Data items
########################################

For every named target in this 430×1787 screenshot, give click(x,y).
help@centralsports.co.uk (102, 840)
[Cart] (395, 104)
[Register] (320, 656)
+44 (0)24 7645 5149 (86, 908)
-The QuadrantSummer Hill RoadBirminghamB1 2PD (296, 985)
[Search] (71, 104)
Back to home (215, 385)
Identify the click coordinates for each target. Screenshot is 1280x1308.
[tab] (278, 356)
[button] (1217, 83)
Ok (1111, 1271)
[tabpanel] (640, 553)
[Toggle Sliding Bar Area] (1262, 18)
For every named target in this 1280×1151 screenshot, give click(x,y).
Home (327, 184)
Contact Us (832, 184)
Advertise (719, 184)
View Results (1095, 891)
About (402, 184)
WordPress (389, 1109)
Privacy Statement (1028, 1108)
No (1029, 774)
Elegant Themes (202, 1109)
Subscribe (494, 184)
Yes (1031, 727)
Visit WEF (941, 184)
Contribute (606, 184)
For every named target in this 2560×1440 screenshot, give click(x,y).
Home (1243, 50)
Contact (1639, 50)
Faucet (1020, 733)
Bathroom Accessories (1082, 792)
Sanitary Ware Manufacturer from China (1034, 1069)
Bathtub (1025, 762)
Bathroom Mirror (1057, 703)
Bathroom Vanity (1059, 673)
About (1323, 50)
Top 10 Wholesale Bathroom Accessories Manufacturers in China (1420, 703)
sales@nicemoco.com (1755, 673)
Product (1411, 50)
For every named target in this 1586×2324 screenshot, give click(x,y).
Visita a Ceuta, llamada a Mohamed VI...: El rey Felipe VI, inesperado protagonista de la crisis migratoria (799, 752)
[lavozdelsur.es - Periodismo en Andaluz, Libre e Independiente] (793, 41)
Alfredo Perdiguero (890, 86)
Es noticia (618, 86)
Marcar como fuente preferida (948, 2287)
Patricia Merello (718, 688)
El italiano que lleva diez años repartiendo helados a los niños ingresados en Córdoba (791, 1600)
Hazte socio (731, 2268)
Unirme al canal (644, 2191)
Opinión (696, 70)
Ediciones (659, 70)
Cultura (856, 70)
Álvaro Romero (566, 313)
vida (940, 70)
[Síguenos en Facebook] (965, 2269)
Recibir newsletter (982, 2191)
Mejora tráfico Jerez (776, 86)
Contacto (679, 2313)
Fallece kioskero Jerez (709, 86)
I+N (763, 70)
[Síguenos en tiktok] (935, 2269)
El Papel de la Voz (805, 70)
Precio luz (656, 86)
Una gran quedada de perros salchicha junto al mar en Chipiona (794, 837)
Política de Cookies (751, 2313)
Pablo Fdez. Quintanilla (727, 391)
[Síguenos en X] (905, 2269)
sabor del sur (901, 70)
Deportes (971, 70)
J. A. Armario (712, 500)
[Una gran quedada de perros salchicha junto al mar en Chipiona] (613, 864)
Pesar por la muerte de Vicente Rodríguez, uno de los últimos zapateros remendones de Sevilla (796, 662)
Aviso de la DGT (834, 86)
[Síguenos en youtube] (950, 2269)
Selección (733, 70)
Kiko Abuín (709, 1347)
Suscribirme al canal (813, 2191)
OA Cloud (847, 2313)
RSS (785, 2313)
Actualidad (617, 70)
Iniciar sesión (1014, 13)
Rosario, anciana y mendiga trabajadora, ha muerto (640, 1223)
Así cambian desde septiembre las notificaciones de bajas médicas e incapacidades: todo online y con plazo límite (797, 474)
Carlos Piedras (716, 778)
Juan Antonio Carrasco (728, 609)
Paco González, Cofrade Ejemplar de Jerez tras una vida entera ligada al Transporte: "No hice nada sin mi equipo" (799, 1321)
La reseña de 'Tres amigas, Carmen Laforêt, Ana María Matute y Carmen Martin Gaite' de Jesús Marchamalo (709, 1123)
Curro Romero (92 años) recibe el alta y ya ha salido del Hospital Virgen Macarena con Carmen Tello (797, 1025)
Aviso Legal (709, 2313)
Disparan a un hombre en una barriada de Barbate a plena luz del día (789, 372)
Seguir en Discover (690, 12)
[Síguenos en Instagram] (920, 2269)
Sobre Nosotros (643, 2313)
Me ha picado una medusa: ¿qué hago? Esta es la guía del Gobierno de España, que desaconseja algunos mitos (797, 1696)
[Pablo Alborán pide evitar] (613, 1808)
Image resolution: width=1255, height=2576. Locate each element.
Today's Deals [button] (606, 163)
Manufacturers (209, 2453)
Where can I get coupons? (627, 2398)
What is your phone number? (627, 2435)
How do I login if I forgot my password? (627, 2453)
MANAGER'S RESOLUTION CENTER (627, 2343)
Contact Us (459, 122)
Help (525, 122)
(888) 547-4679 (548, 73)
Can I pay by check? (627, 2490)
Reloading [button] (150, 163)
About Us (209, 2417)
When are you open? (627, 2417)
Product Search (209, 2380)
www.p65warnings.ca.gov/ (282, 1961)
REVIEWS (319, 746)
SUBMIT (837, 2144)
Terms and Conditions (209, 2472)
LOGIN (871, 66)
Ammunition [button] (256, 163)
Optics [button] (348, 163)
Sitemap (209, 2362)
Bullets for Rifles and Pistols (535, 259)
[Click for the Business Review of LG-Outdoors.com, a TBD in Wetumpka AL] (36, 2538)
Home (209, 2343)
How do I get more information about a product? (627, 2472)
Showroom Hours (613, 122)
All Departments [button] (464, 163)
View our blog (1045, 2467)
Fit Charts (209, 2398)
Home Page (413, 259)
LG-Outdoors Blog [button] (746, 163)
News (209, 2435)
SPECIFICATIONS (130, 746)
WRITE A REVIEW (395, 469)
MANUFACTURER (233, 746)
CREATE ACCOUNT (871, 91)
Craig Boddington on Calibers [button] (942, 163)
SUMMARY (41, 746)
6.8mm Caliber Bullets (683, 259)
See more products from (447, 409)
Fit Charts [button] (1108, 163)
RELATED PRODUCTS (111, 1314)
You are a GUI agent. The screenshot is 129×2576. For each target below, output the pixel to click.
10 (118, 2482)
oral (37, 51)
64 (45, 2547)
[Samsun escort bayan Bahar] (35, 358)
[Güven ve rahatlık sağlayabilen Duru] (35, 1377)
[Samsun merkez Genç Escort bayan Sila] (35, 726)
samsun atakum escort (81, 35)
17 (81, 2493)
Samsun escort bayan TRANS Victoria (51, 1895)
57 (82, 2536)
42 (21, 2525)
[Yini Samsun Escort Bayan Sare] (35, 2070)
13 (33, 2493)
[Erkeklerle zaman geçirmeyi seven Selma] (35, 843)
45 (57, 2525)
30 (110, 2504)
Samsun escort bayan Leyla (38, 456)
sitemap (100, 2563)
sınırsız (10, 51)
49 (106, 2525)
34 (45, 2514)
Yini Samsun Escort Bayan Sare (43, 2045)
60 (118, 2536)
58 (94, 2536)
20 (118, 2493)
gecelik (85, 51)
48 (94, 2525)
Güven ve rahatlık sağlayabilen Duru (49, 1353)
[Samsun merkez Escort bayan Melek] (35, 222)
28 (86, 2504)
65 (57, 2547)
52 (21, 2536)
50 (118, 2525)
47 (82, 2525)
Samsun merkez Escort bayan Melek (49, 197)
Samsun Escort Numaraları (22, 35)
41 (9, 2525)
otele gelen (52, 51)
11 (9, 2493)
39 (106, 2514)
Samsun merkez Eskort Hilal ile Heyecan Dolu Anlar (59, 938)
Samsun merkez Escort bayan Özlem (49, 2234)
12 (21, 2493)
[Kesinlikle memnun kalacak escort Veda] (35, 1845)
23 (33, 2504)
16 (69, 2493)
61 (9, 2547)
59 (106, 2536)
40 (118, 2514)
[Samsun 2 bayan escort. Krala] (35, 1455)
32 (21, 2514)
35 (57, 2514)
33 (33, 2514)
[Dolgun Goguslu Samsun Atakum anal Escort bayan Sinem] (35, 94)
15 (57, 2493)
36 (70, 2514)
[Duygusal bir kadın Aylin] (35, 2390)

########################################

* **Work order**: Starting at the line that contains "12 (21, 2493)", retype each line through the last one in the records, both included, and add nothing.

* **Answer**:
12 (21, 2493)
[Kesinlikle memnun kalacak escort Veda] (35, 1845)
23 (33, 2504)
16 (69, 2493)
61 (9, 2547)
59 (106, 2536)
40 (118, 2514)
[Samsun 2 bayan escort. Krala] (35, 1455)
32 (21, 2514)
35 (57, 2514)
33 (33, 2514)
[Dolgun Goguslu Samsun Atakum anal Escort bayan Sinem] (35, 94)
15 (57, 2493)
36 (70, 2514)
[Duygusal bir kadın Aylin] (35, 2390)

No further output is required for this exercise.